- **Requirement**
Output the full listing below, keeping each line exact.

Segment Open

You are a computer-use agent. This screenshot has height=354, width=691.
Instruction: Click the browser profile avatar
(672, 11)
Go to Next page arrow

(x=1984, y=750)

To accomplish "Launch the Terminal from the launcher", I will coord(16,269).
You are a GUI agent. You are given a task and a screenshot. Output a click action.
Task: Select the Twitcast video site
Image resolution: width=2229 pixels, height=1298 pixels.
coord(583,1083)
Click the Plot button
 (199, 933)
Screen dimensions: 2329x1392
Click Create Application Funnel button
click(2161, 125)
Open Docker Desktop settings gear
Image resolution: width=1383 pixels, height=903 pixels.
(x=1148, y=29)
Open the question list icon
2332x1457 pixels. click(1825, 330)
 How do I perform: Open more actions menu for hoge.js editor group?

Segment Closed

- **Expected output**
You are a computer-use agent. This screenshot has height=354, width=691.
Instruction: Click the browser profile avatar
(672, 11)
Go to Next page arrow

(x=1984, y=750)

To accomplish "Launch the Terminal from the launcher", I will coord(16,269).
You are a GUI agent. You are given a task and a screenshot. Output a click action.
Task: Select the Twitcast video site
Image resolution: width=2229 pixels, height=1298 pixels.
coord(583,1083)
Click the Plot button
 (199, 933)
Screen dimensions: 2329x1392
Click Create Application Funnel button
click(2161, 125)
Open Docker Desktop settings gear
Image resolution: width=1383 pixels, height=903 pixels.
(x=1148, y=29)
Open the question list icon
2332x1457 pixels. click(1825, 330)
 How do I perform: Open more actions menu for hoge.js editor group?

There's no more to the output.